*** Information provided Section Begins ***

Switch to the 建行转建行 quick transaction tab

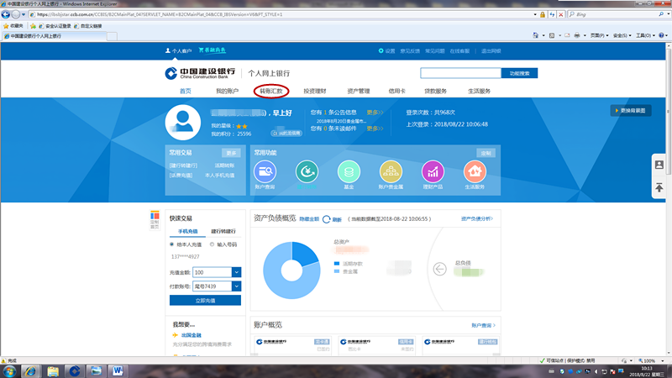point(223,231)
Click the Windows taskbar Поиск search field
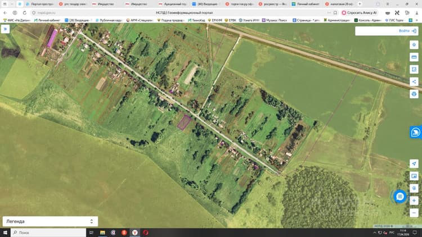Screen dimensions: 422x237 point(48,233)
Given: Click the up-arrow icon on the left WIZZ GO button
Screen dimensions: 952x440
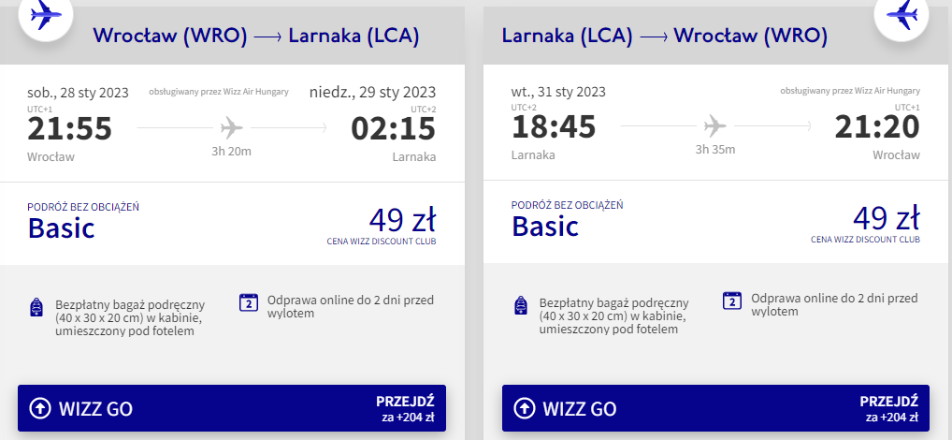Looking at the screenshot, I should click(40, 408).
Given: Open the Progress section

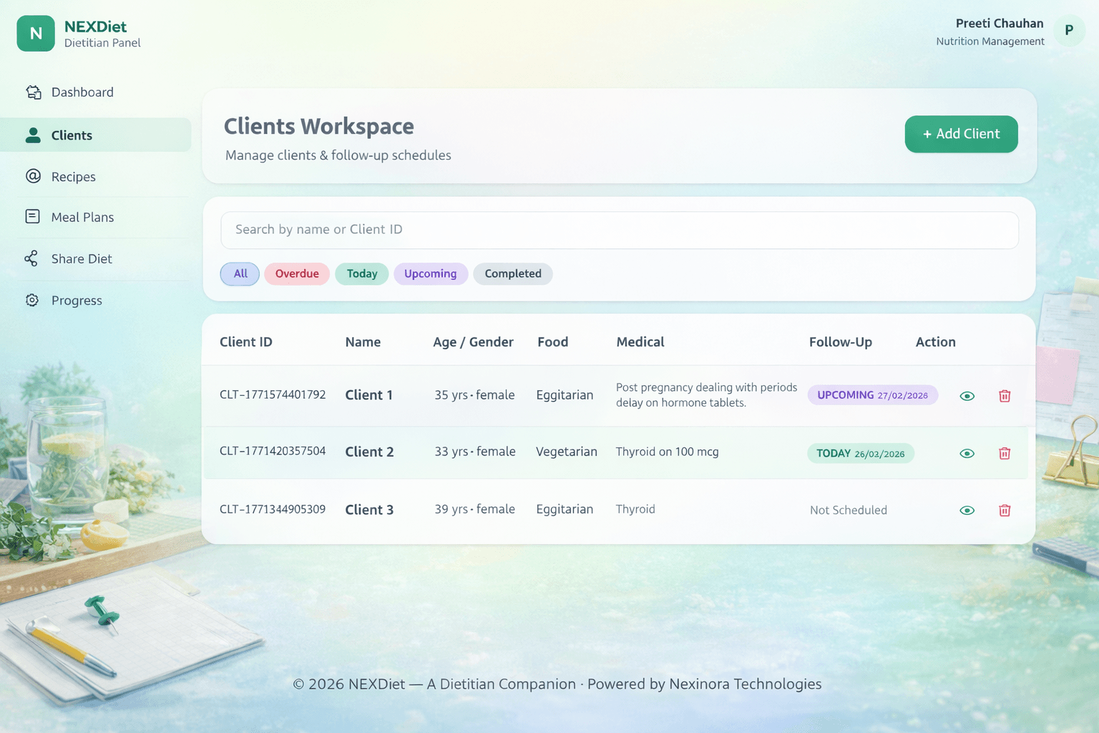Looking at the screenshot, I should click(77, 301).
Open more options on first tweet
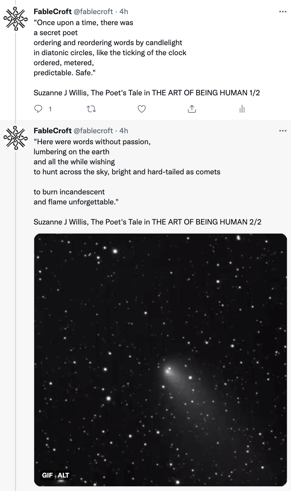Image resolution: width=291 pixels, height=491 pixels. pyautogui.click(x=283, y=12)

*** Information provided Section Ends ***

• What the task requires: Your copy should consist only of the lines from the one containing "Given: Click the" through the last line of the entries above, reproduced exactly, without pictures.

• Result of the exercise:
Given: Click the up-arrow icon on the left WIZZ GO button
Screen dimensions: 952x440
Looking at the screenshot, I should click(40, 408).
Given: Open the Progress section

Looking at the screenshot, I should click(77, 301).
Open more options on first tweet
Image resolution: width=291 pixels, height=491 pixels. pyautogui.click(x=283, y=12)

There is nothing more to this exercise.